Resuelto el misterio de los montículos de Mima
A principios del siglo XIX se descubrieron unos extraños paisajes cargados de baches en el norte de américa (foto de portada). Se les dio a conocer como montículos de Mima y resultaron ser todo un reto para la ciencia. Se trata de pequeños montículos redondeados que miden un metro de altura cuya disposición -y ahí está el misterio- es casi geométrica.

Dos siglos después de su descubrimiento, la ciencia ha podido dar una respuesta fiable a dicho misterio. Vamos a descubrirlo a continuación.

Hasta la fecha, se han dado explicaciones de todo tipo. Se ha creído que su origen tiene que ver con terremotos o glaciares, se ha pensado que se trataba de cementerios de nativos americanos y un largo etcétera de posibilidades que, finalmente, han resultado ser infructuosas. Hasta se ha llegado a plantear el famoso origen extraterrestre.
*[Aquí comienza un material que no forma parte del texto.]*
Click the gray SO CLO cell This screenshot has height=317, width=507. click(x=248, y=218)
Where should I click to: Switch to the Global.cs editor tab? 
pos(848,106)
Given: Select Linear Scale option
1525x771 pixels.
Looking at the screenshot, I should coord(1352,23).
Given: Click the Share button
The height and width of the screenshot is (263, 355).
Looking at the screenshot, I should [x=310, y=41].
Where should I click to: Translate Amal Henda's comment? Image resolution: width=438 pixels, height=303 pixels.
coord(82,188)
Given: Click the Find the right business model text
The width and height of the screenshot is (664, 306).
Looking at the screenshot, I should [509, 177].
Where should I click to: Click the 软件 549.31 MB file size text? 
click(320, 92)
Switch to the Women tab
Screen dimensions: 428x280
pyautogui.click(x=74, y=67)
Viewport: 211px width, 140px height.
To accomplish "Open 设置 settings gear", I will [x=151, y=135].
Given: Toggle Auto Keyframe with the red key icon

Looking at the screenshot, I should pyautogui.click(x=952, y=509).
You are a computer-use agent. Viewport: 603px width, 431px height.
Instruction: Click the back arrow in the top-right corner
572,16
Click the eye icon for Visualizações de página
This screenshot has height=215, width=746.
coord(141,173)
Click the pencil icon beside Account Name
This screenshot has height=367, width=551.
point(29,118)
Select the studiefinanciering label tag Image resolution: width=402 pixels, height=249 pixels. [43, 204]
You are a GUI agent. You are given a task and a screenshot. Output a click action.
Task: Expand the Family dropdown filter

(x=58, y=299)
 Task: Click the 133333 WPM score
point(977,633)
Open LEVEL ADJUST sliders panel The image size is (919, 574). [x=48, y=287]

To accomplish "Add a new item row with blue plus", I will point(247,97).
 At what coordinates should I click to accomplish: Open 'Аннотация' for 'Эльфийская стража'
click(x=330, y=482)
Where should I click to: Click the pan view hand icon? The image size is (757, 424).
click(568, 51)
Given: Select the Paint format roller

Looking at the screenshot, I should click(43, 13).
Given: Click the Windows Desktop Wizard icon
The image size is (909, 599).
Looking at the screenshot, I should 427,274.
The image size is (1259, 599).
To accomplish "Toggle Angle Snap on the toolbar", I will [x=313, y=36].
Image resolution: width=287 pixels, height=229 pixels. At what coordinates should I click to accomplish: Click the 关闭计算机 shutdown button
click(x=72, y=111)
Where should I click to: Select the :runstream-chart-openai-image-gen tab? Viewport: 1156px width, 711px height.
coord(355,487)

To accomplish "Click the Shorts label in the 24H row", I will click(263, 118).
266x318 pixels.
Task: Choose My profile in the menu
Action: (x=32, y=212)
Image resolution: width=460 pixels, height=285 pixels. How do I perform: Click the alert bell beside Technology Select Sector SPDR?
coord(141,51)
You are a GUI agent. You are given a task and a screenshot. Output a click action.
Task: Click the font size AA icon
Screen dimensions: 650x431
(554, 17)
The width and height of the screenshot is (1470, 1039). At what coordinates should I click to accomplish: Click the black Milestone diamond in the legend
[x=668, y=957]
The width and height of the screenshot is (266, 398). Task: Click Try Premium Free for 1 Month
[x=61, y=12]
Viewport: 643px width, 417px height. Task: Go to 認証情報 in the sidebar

Pero ahora un equipo de Geólogos de la Universidad Estatal de San José, en California, han encontrado la razón de ser de estos montículos. Al parecer la respuesta es tan simple como evidente: los montículos han sido creados por pequeños roedores.

Por supuesto, esta intuición se tuvo en consideración en el pasado, pero se desechó al considerar los montículos demasiado grandes como para haber sido construidos por un roedor. Ahora se ha descubierto que, en verdad, estos montículos se han ido construyendo a lo largo de cerca de 500 años, como una suerte de ciudad erigida en el desierto.

Resuelto el misterio de los montículos de Mima

Constructores de pirámides

Por decirlo así, cada generación de roedores sigue la obra de sus precedentes. El símil con las pirámides de Egipto es evidente. En proporción a los animales que los construyen, estamos ante las estructuras más grandes hechas jamás por un mamífero (debemos dejar de lado, claro, a los humanos). Los científicos aseguran que, en términos de esfuerzo, es como si un solo humano hubiese construido las pirámides egipcias. Nada desdeñable.

Si el misterio no se ha resuelto antes es por un motivo sencillo: nunca se ha visto trabajar a los roedores en ello. Pero el análisis computerizado de la evolución de varios montículos ha permitido descubrirlo sin necesidad de ello.